Thesis
1.何が問題なのか。
「何故、日本経済は長い間、不況にあえいでいるのか。」
「日本経済の本当の問題点は何なのか。」
私は現在、米国のコンサルタント会社で研修しているが、良くこんな質問を受ける。日本経済は明らかに、物価下落と景気後退が連鎖するデフレスパイラルに突入している。その原因として、多くの米国のエコノミストは、銀行の不良債権・金融システムの問題を挙げる。しかし、一部の専門家は、確かにそれらも大きな問題ではあるが、本当の問題点は、これまでの日本の方式・経済の構造が時代に即応しなくなってきている、経済を構造改革すべきであると指摘している。
日本通のあるエコノミストは、日本人の特徴として「優柔不断」を挙げる。物事を抜本から改善しようとしない、変革することを恐れ現状の既得権益にしがみつこうとする姿勢、それが本当の問題点であると。
2.驚異的な財政赤字額
このエコノミスト氏は、日本人のもう一つの特徴として、「熱しやすく、冷めやすい」ことを指摘する。そう言えば、一年前までは日本で盛んにマスコミに取り上げられた財政赤字について、忘れられたかのように、最近はあまり議論されていない。
大蔵省公表のデータによれば、98年6月末の、国債及び国の借入金の残高は400兆1730億円であり、前年から37兆6280億円も増加している。また、国債だけでも98年度の発行金額は35兆円を超える見込みである。一方、地方財政も深刻である。東京都は今年度18年ぶりに赤字に転落しそうである。財政規模約6兆6000億円に対し、その赤字額は4400億円と見込まれ、自治省の管理下に置かれる「財政再建団体」に転落することが懸念される。大阪府・神奈川県・愛知県なども財政危機に陥っている。

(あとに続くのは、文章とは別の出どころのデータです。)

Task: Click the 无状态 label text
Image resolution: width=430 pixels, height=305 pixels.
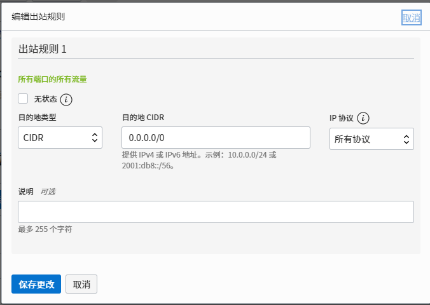Action: [x=46, y=99]
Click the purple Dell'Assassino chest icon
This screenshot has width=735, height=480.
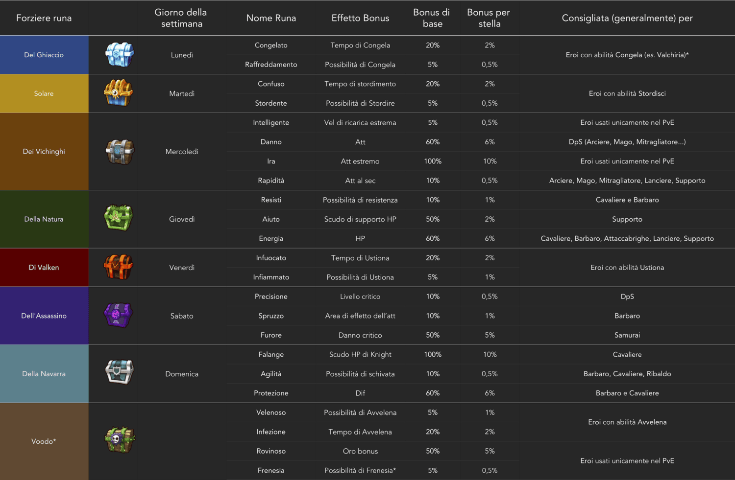(x=119, y=315)
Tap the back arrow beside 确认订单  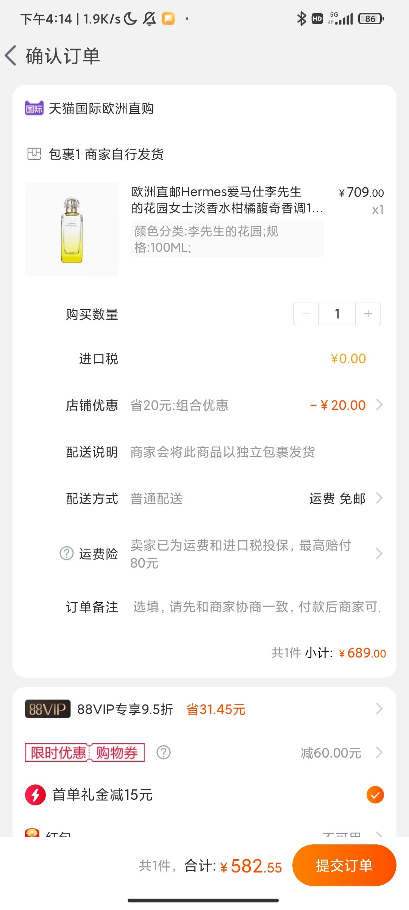coord(11,55)
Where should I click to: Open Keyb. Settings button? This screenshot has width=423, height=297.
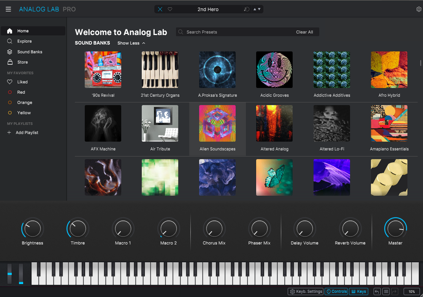tap(306, 292)
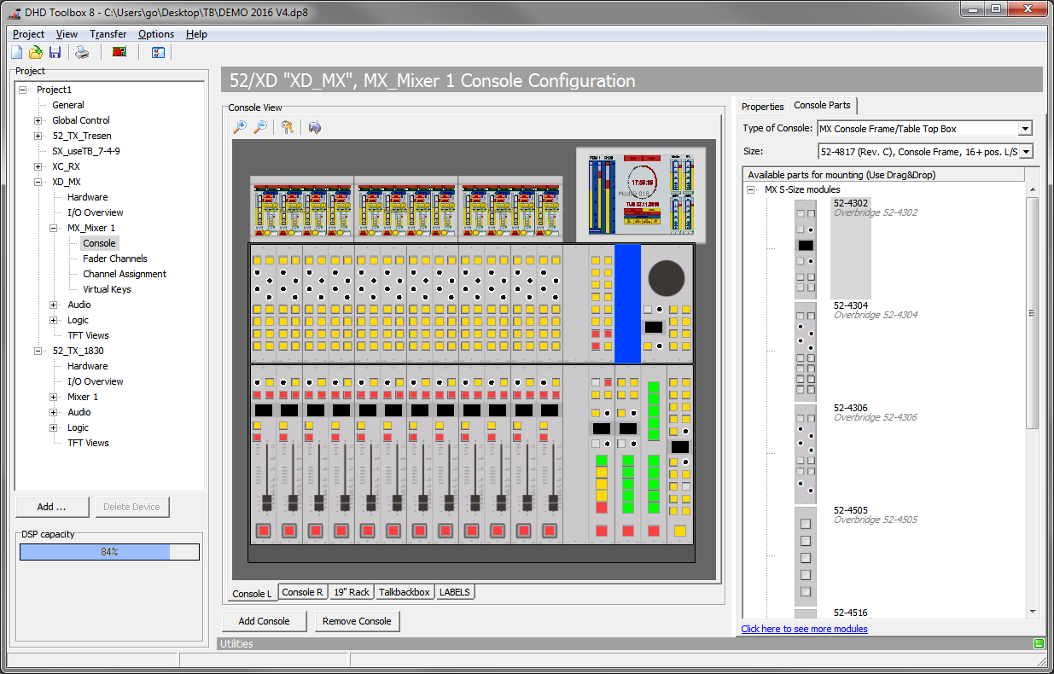
Task: Click the keys icon above the console view
Action: (x=289, y=126)
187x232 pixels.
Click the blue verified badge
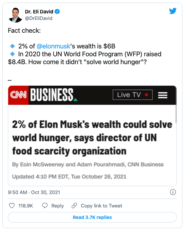click(57, 11)
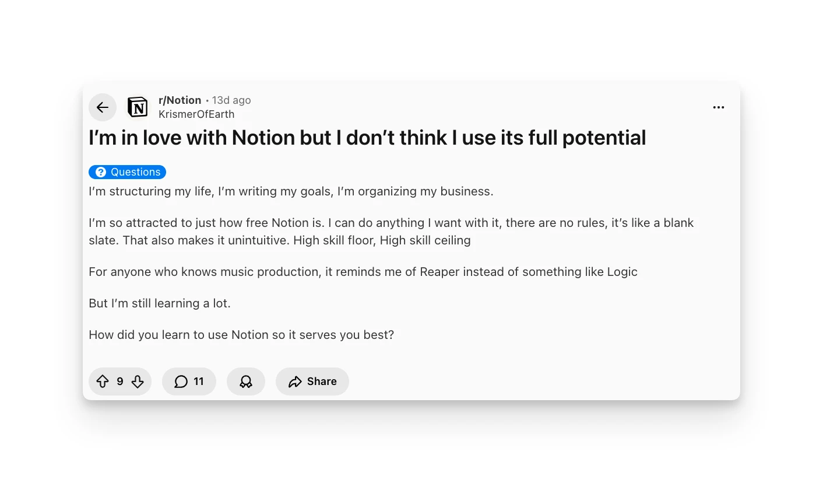Screen dimensions: 823x483
Task: Click the question mark in Questions flair
Action: pos(101,172)
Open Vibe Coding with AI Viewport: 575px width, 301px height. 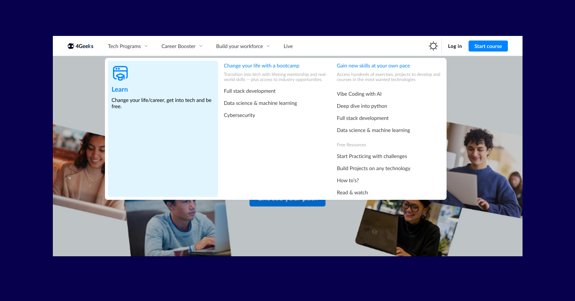[359, 93]
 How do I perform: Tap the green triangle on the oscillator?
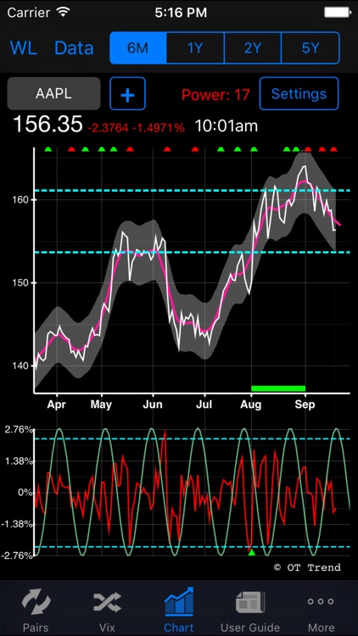click(x=252, y=552)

国・地方とも財政赤字がふくらむ中で、緊急経済対策の実行など今後もその赤字額の増加が予想される。だから、財政支出を削減すべきであるとは言わない。危機脱出のために政府が果たす役割は大きいからだ。しかし、前述の驚異的な赤字額は、将来税金として国民が負担しなければならない。となれば、少しでも赤字額の増加を減らせるよう、無駄な支出や非効率な事業は避けるべきである。全く余裕のない国家財政の中で、デフレ経済脱出のため、つまり、構造改革に結び付く分野に重点配分すべきである。採算性に疑問の多い整備新幹線の建設や利用車の少ない高速道路の建設といった従来型の公共事業は、景気刺激効果より後遺症の方が大きい。財政支出が増大した「この気に乗じて」との官庁や族議員の思惑が働いているとすれば、由々しき問題である。バブル崩壊以降、事業規模で80兆円を超える景気対策が繰り返されて来たが、持続的な効果はなかった。縦割りの行政機構や構造温存的な政策の罪も大きい。かつては有益だったが、時代の経過とともに今では不必要になった組織を温存させることは、単に無駄な財政支出であるだけでなく、経済の構造改革のチャンスを逃すことになり兼ねない。
3.農林系統金融機関は必要なのか。
96年に公的資金を投入しその不良債権の処理を進めた住宅金融専門会社(住専)に対する債権額は、母体行3.5兆円、一般行3.8兆円に対して、農林系統金融機関(系統)は5.5兆円であった。ところが、処理策の内訳を見ると、6,850億円の財政支出の他に、母体行3.5兆円の全額放棄、一般行1,7兆円の債権放棄に対し、系統はわずか5300億円を負担したに過ぎない。今ここで、当時問題となった「母体行責任」か「貸し手責任」かを再度議論するつもりはない。ただ、系統が住専に大きく貸し込んだ最大の原因として誰もが認める点は、系統が融資先を見つけるのが困難になって来ていることだ。融資審査能力が銀行に比べ見劣りするとも言われ、そのため自己で個別案件の審査をするよりも銀行の信用力をバックに住専に多額の融資をする道を選んだのかもしれない。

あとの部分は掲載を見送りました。